74. An electrical device comprising:

a contact configured for electrical connection to a power line;

a voltage sensor for in-series connection to the power line to detect voltage signals indicative of the power line and provide analog signals indicative of the detected voltage signals; an analog-to-digital convertor (ADC) configured to receive the analog signals from the voltage sensor and output digital signals; and

a processor configured to sample the digital signals in real time.

75. An electrical device as recited in claim 74, wherein the processor is a microprocessor.

76. An electrical device as recited in claim 74, wherein sixty four samples are sampled from the respective individual cycle of the detected voltage signals and the detected current signals.

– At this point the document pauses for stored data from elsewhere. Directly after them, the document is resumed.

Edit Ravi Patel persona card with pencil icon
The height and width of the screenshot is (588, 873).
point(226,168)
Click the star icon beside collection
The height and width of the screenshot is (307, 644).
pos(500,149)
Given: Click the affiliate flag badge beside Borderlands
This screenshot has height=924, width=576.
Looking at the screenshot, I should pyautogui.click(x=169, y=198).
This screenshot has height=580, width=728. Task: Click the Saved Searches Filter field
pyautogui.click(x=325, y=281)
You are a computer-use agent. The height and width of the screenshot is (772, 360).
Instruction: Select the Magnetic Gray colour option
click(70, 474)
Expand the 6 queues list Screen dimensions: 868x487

77. An electrical device as recited in claim 74, wherein the processor is configured to determine that an arc fault has occurred from at least some of the sampled digital signals.

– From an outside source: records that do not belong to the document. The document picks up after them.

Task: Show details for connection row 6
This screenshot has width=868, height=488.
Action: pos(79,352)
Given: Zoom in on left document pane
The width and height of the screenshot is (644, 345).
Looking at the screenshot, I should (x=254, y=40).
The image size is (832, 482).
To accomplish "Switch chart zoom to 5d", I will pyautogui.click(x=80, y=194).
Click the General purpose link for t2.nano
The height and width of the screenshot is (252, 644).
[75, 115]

78. An electrical device as recited in claim 77, wherein the processor is configured to determine that the arc fault is a series arc fault from a calculated mean square or root mean square values of the sampled voltage signals, and that there is little or no deviation in the detected current signals.

79. An electrical device as recited in claim 77 , wherein the processor is further configured to compute a frequency analysis of the detected voltage signals, and determine that the arc fault is a parallel arc fault based on the frequency analysis.

80. An electrical device as recited in claim 79, wherein the frequency analysis comprises calculating a Fourier transform or a Fast Fourier Transform (FFT) of the detected voltage signals, and analyzing higher order frequency signals of the Fourier transform or the FFT that are higher than fundamental frequency of the power line.

81. An electrical device as recited in claim 80, wherein the calculating of the Fourier transform, or the FFT of the detected voltage signals is performed on individual cycles of the detected voltage signals, and wherein the arc fault is determined to be a parallel arc fault when based on the higher order frequency signals over a plurality of cycles.

82. An electrical device as recited in claim 79, wherein the frequency analysis comprises analyzing higher order frequency signals of the Fourier transform or the FFT that are higher than fundamental frequency of the power line.

83. An electrical device as recited in claim 79, wherein the power line is a hot power line, wherein when the parallel arc fault has occurred over the hot power line to a neutral power line, there is little or no deviation in the detected current signals.

84. An electrical device as recited in claim 74, wherein the processor is configured to decide, for each cycle of the detected current and/or voltage signals, whether to activate or de-activate the solid state switch.

85. An electrical device as recited in claim 74, wherein the processor is configured for active power distribution of the power line within each cycle of the detected current and/or voltage signals by activating or deactivating the solid state switch.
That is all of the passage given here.